Kickstarter files official comments with FCC

stricklerKickstarter’s Yancey Strickler recently wrote an opinion piece for the Washington Post which addressed net neutrality and the possibility of a two-tiered internet.  The idea of being able to pay for faster access to the internet will create a “haves” and “have nots” situation which only adds to the economical issues faced by startups and the socially and economically disadvantaged.

Yesterday Kickstarter released a new blog post addressing the issue and included their official comments which they submitted to the FCC. Mr. Strickler’s post in full:

“Kickstarter was built on the foundation of an open Internet. We — like Twitter, Wikipedia, and everything awesome on the Web — would not exist without it. The more than 65,000 (and counting!) creative ideas that have been brought to life with Kickstarter depend on a free and open Internet. On Sunday I wrote a Washington Post opinion piece sharing Kickstarter’s thoughts on how important Net Neutrality is to the future of the Internet, and today we filed an official comment with the FCC. As citizens of the Internet and believers in innovation, we’re proud for Kickstarter to wave this flag. We hope others will also voice their opposition to get the attention of the FCC before they make a decision this fall. It’s easy to get lost in the minutiae and cynicism of the Net Neutrality debate. It’s everything we hate about politics: money trumping common sense, and the loudest voices being those with the cash to hire lobbyists. Unfortunately, just believing in the common good rarely translates into political influence. But sometimes it does — as we saw with the SOPA victory in 2012, our voices can be powerful when we use them together. As John Oliver so brilliantly implored us to do, we can all share our feelings with the FCC directly on their site, or through the Electronic Frontier Foundation’s tool. The deadline for this round of comments is July 15. The Internet as we know it depends on an open Web with equal access for all. That core principle is very much in doubt. Please join us in making a stand — for everyone’s sake. Thanks.”

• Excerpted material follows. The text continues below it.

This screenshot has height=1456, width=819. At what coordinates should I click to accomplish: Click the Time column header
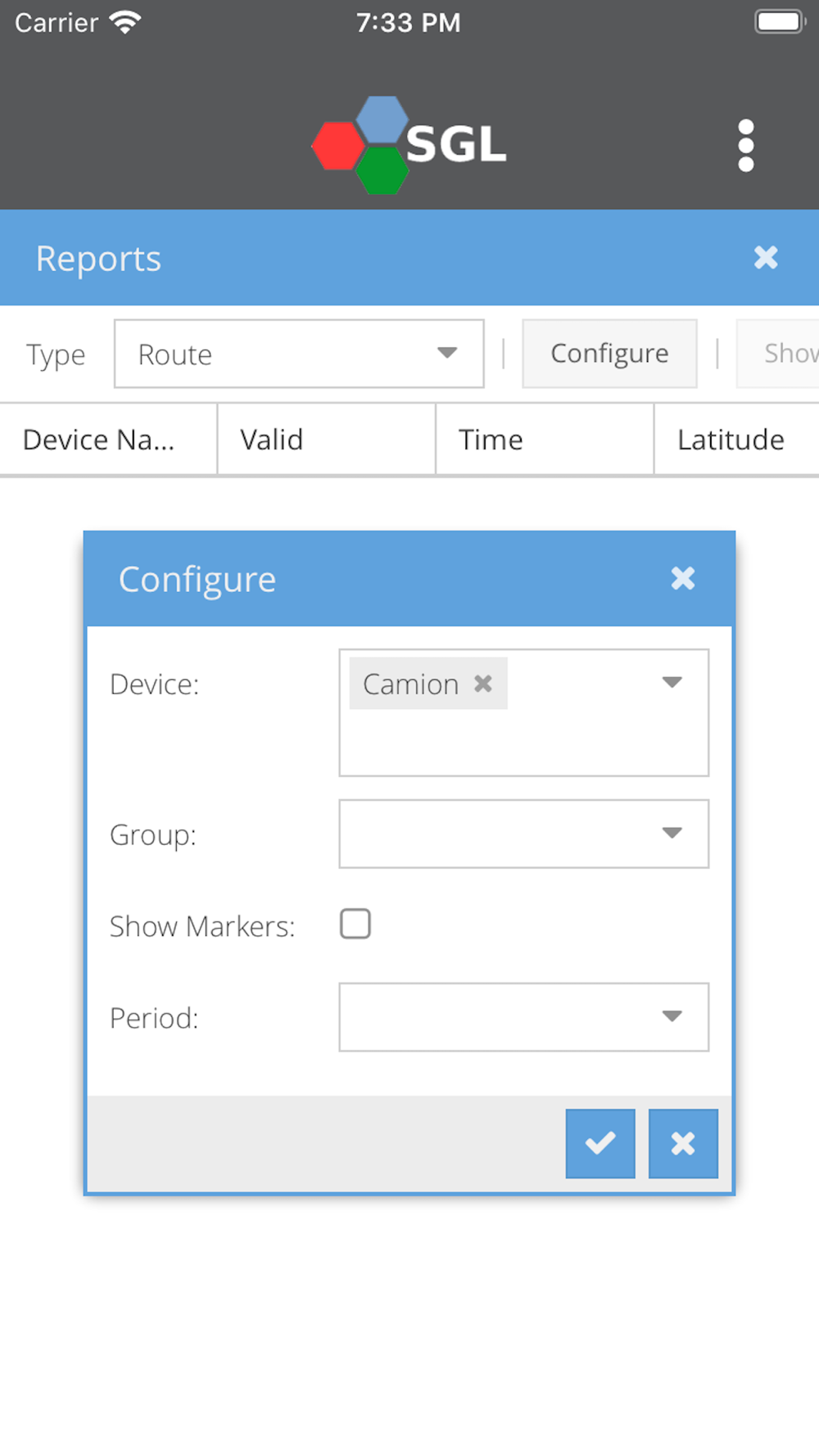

Kickstarter’s official comments can be found here.

Mr. Strickler begins by reminding the committee that everyone of Kickstarter’s 65,000-plus successful projects, along with Kickstarter itself, Twitter, Wikipedia and others, were built on the foundation of a free and open internet.  If enacted, it would force companies to transfer dollars from innovation and human resources toward making access deals with ISPs.

He also tells the story of how Kickstarter began, and listed a few of the many items Perry Chen had to deal with to make Kickstarter come to life. “Never once did he fear that the site’s content would be blocked or slowed by an ISP,” Mr. Strickler writes.

There are several reasons why an internet hierarchy won’t work, Mr. Strickler offers.  The fastest level available must be accessed by every company that is serious about surviving in a cutthroat competitive environment. Being on a lower level would be like being on the 12th page of Google search results. Sites unable or unwilling to pay will be buffered and frozen out of existence. Kickstarter board member Fred Wilson predicts telcos will pick favorite VC partners and freeze out competition, leaving a sizable chunk of worthy innovators out in the cold, at a time when America is clamoring for as many of them as it can get because the economy needs them.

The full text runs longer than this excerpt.